O ex-presidente Luiz Inácio Lula da Silva voltou a se
declarar inocente das acusações que responde na Justiça e afirmou que "é
uma mentira dizer que roubou". A declaração foi feita durante um evento
chamado Ato pela Reconstrução do Estado Democrático e de Direito, realizado na
Faculdade de Direito da Universidade Federal do Rio de Janeiro (UFRJ).

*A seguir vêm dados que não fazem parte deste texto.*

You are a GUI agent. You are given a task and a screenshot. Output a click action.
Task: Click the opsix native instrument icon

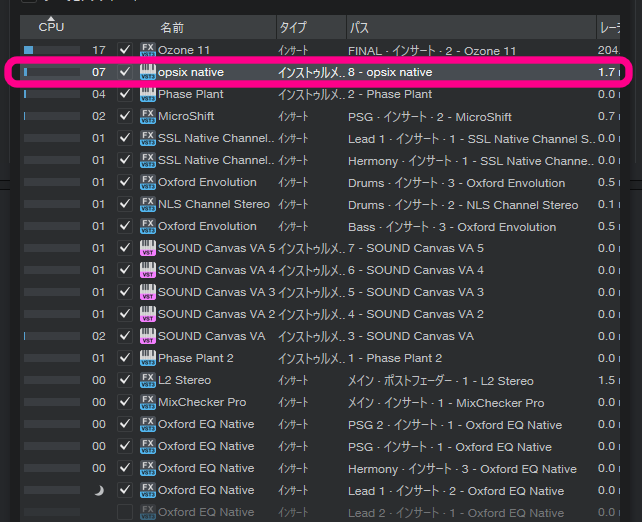147,72
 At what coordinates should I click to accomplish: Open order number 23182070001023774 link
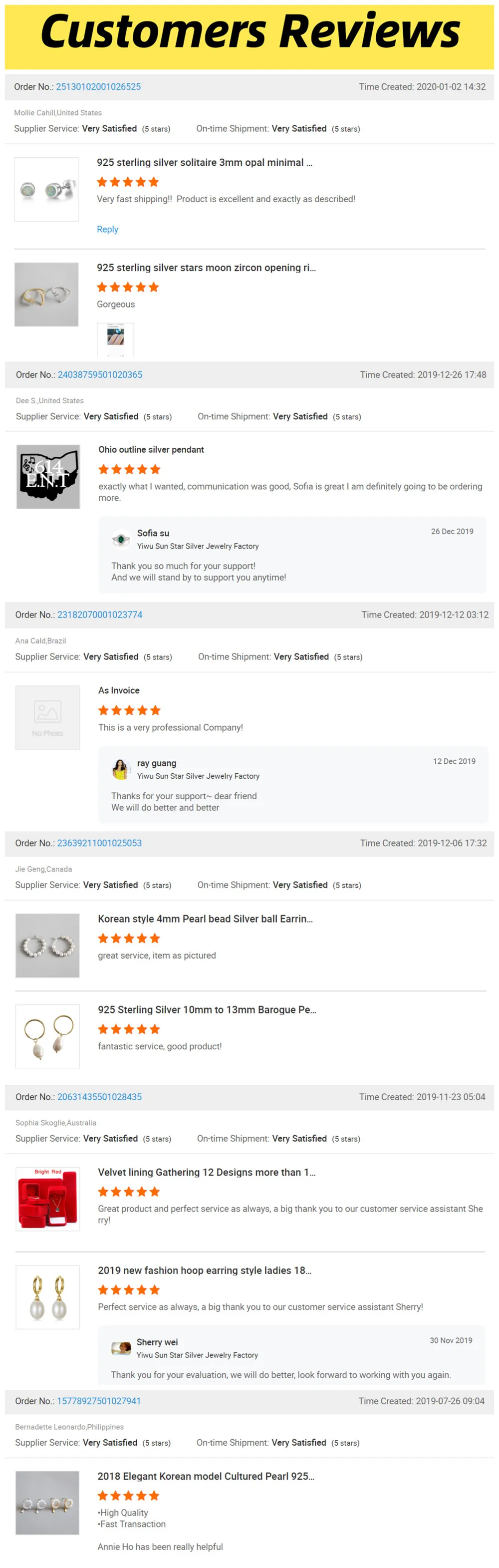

"Fico pensando que direito um cidadão, mesmo sendo juiz, que direito o
Ministério Público e que direito tem a Polícia Federal de contar uma mentira e
dizer que roubei", disse sob aplausos.
Em meio às intensas
críticas à Operação Lava Jato, Lula previu que "daqui a pouco o Moro me
prende por obstrução de justiça". O ex-presidente lembrou que certa vez
foi processado no Acre porque, como sindicalista, reuniu-se com trabalhadores
rurais depois que um líder havia sido morto por um fazendeiro.
"No discurso,
falei que estava muito cansado de chorar a morte de companheiro, e que estava
chegando a hora de a onça beber água. No dia seguinte, os trabalhadores rurais
mataram o fazendeiro, e o juiz intuiu que minha frase foi a senha para que os
trabalhadores matassem esse fazendeiro. O juiz escreveu que 'o Lula precisa ser
preso não porque ele anda armado, mas porque ele tem uma língua ferina'".